Secara umum, pengusaha harus membayar untuk tingkat minimum peralatan keamanan seperti yang disyaratkan dalam OSHA atau peraturan lainnya. Jika pemberi kerja memutuskan untuk meningkatkan persediaan keselamatan untuk memenuhi persyaratan standar, pemberi kerja harus membayar barang-barang keamanan yang ditingkatkan. Jika pemberi kerja menyediakan peralatan keselamatan tanpa biaya dan seorang karyawan meminta untuk menggunakan produk keamanan yang berbeda dan majikan memutuskan untuk mengizinkannya, maka majikan tidak diharuskan membayar barang-barang tersebut.

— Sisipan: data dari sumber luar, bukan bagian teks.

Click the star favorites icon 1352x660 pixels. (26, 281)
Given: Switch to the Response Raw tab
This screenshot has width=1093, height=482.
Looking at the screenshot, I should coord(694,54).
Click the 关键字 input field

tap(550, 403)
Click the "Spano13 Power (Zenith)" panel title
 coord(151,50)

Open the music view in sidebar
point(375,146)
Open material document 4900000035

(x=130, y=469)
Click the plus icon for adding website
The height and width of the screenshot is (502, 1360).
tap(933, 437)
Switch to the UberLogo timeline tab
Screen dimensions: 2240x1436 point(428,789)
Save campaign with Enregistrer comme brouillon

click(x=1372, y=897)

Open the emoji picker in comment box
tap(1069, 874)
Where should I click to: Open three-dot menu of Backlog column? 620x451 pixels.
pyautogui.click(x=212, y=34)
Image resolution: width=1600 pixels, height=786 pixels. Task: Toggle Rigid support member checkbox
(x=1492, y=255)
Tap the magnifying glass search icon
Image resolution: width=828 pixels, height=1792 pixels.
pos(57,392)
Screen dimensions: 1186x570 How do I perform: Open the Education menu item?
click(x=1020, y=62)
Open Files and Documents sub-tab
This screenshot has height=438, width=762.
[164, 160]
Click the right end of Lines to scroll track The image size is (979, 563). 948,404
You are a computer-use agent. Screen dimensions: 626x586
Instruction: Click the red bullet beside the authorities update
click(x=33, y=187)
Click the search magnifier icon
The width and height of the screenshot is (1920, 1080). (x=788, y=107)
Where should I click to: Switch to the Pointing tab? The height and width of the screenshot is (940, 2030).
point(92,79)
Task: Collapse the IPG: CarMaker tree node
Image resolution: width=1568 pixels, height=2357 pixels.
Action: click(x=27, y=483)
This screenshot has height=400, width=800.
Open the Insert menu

Beberapa pertanyaan penting lainnya diklarifikasi dalam peraturan yang direvisi. Misalnya, pengusaha diharuskan membayar untuk mengganti peralatan perlindungan pribadi standar kecuali untuk keadaan terbatas seperti ketika seorang karyawan kehilangan atau dengan sengaja merusak barang-barang keamanan yang dikeluarkan. Selain itu, pemberi kerja tidak bertanggung jawab untuk mengganti seorang karyawan untuk setiap persediaan keselamatan yang mungkin sudah ia miliki. Pengusaha juga tidak diwajibkan untuk membayar peralatan keselamatan yang ditingkatkan atau dipersonalisasi yang diminta oleh seorang karyawan, asalkan pemberi kerja menyediakan produk-produk keselamatan kepada karyawan yang bekerja seefektif item yang diminta oleh karyawan. Peraturan tersebut diakhiri dengan membahas karyawan mana yang memenuhi syarat untuk aturan ini, persyaratan pembayaran apa yang dapat diterima, efek regulasi pada kontrak serikat, dan dampak lingkungannya.

Peraturan baru ini menjawab beberapa pertanyaan yang sudah lama diperdebatkan. Sama pentingnya, mereka juga terus mendukung tren menuju keselamatan yang lebih baik dan lebih sedikit kecelakaan industri.